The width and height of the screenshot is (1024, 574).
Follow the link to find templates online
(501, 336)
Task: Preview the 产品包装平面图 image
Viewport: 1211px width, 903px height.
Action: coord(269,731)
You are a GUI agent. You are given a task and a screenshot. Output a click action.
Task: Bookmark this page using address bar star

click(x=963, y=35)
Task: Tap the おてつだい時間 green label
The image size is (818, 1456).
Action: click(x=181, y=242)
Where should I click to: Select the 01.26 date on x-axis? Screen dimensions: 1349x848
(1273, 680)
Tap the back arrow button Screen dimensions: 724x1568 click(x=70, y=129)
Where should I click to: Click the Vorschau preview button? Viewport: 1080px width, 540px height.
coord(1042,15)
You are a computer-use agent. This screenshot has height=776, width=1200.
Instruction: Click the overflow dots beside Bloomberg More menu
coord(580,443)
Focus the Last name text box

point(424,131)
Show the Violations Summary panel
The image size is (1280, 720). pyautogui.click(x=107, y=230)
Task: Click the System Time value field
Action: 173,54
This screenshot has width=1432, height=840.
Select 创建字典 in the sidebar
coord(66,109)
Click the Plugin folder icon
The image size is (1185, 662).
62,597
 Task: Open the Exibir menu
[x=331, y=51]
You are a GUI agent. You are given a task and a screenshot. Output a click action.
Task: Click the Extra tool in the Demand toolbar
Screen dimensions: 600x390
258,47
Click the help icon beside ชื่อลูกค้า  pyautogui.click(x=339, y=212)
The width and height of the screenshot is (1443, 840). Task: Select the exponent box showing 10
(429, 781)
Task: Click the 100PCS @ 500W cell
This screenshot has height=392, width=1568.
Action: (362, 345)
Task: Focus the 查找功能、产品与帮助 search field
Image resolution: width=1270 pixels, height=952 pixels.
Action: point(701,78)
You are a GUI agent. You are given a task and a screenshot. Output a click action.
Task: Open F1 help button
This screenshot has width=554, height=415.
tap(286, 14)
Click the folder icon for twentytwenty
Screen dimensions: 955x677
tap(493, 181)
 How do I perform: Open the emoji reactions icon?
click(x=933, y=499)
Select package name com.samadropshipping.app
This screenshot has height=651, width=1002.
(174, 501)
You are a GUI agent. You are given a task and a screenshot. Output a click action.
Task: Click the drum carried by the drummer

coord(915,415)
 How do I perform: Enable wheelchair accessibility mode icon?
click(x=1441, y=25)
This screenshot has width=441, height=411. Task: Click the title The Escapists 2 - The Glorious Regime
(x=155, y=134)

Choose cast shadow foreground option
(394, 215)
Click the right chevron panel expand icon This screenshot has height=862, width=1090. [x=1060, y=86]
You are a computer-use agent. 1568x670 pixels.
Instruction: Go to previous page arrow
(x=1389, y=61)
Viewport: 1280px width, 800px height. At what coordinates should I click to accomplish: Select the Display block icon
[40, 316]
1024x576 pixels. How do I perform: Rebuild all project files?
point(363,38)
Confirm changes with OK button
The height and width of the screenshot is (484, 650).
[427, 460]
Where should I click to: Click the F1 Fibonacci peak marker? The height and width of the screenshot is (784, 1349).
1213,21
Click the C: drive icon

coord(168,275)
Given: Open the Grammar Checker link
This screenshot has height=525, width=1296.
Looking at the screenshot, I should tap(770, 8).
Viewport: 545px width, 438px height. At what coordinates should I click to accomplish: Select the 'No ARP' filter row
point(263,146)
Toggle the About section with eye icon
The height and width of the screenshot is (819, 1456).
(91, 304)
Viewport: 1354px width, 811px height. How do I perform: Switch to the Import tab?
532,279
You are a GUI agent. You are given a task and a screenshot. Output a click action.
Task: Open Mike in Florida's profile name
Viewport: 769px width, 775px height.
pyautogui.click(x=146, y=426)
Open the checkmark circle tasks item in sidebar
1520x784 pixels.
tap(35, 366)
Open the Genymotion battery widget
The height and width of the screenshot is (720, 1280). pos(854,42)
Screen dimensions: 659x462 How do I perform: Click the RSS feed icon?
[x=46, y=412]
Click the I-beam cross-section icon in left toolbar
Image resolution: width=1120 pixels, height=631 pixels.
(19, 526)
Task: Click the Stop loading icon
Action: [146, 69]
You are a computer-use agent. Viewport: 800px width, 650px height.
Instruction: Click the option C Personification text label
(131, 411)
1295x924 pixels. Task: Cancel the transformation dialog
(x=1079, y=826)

- [WHAT YOU HAVE TO DO]:
Write all the records out again. Nothing may differ from the original.

- [ANSWER TO THE PROBLEM]:
The width and height of the screenshot is (1024, 574).
Follow the link to find templates online
(501, 336)
Task: Preview the 产品包装平面图 image
Viewport: 1211px width, 903px height.
Action: coord(269,731)
You are a GUI agent. You are given a task and a screenshot. Output a click action.
Task: Bookmark this page using address bar star

click(x=963, y=35)
Task: Tap the おてつだい時間 green label
The image size is (818, 1456).
Action: click(x=181, y=242)
Where should I click to: Select the 01.26 date on x-axis? Screen dimensions: 1349x848
(1273, 680)
Tap the back arrow button Screen dimensions: 724x1568 click(x=70, y=129)
Where should I click to: Click the Vorschau preview button? Viewport: 1080px width, 540px height.
coord(1042,15)
You are a computer-use agent. This screenshot has height=776, width=1200.
Instruction: Click the overflow dots beside Bloomberg More menu
coord(580,443)
Focus the Last name text box

point(424,131)
Show the Violations Summary panel
The image size is (1280, 720). pyautogui.click(x=107, y=230)
Task: Click the System Time value field
Action: 173,54
This screenshot has width=1432, height=840.
Select 创建字典 in the sidebar
coord(66,109)
Click the Plugin folder icon
The image size is (1185, 662).
62,597
 Task: Open the Exibir menu
[x=331, y=51]
You are a GUI agent. You are given a task and a screenshot. Output a click action.
Task: Click the Extra tool in the Demand toolbar
Screen dimensions: 600x390
258,47
Click the help icon beside ชื่อลูกค้า  pyautogui.click(x=339, y=212)
The width and height of the screenshot is (1443, 840). Task: Select the exponent box showing 10
(429, 781)
Task: Click the 100PCS @ 500W cell
This screenshot has height=392, width=1568.
Action: (362, 345)
Task: Focus the 查找功能、产品与帮助 search field
Image resolution: width=1270 pixels, height=952 pixels.
Action: point(701,78)
You are a GUI agent. You are given a task and a screenshot. Output a click action.
Task: Open F1 help button
This screenshot has width=554, height=415.
tap(286, 14)
Click the folder icon for twentytwenty
Screen dimensions: 955x677
tap(493, 181)
 How do I perform: Open the emoji reactions icon?
click(x=933, y=499)
Select package name com.samadropshipping.app
This screenshot has height=651, width=1002.
(174, 501)
You are a GUI agent. You are given a task and a screenshot. Output a click action.
Task: Click the drum carried by the drummer

coord(915,415)
 How do I perform: Enable wheelchair accessibility mode icon?
click(x=1441, y=25)
This screenshot has width=441, height=411. Task: Click the title The Escapists 2 - The Glorious Regime
(x=155, y=134)

Choose cast shadow foreground option
(394, 215)
Click the right chevron panel expand icon This screenshot has height=862, width=1090. [x=1060, y=86]
You are a computer-use agent. 1568x670 pixels.
Instruction: Go to previous page arrow
(x=1389, y=61)
Viewport: 1280px width, 800px height. At what coordinates should I click to accomplish: Select the Display block icon
[40, 316]
1024x576 pixels. How do I perform: Rebuild all project files?
point(363,38)
Confirm changes with OK button
The height and width of the screenshot is (484, 650).
[427, 460]
Where should I click to: Click the F1 Fibonacci peak marker? The height and width of the screenshot is (784, 1349).
1213,21
Click the C: drive icon

coord(168,275)
Given: Open the Grammar Checker link
This screenshot has height=525, width=1296.
Looking at the screenshot, I should tap(770, 8).
Viewport: 545px width, 438px height. At what coordinates should I click to accomplish: Select the 'No ARP' filter row
point(263,146)
Toggle the About section with eye icon
The height and width of the screenshot is (819, 1456).
(91, 304)
Viewport: 1354px width, 811px height. How do I perform: Switch to the Import tab?
532,279
You are a GUI agent. You are given a task and a screenshot. Output a click action.
Task: Open Mike in Florida's profile name
Viewport: 769px width, 775px height.
pyautogui.click(x=146, y=426)
Open the checkmark circle tasks item in sidebar
1520x784 pixels.
tap(35, 366)
Open the Genymotion battery widget
The height and width of the screenshot is (720, 1280). pos(854,42)
Screen dimensions: 659x462 How do I perform: Click the RSS feed icon?
[x=46, y=412]
Click the I-beam cross-section icon in left toolbar
Image resolution: width=1120 pixels, height=631 pixels.
(19, 526)
Task: Click the Stop loading icon
Action: [146, 69]
You are a computer-use agent. Viewport: 800px width, 650px height.
Instruction: Click the option C Personification text label
(131, 411)
1295x924 pixels. Task: Cancel the transformation dialog
(x=1079, y=826)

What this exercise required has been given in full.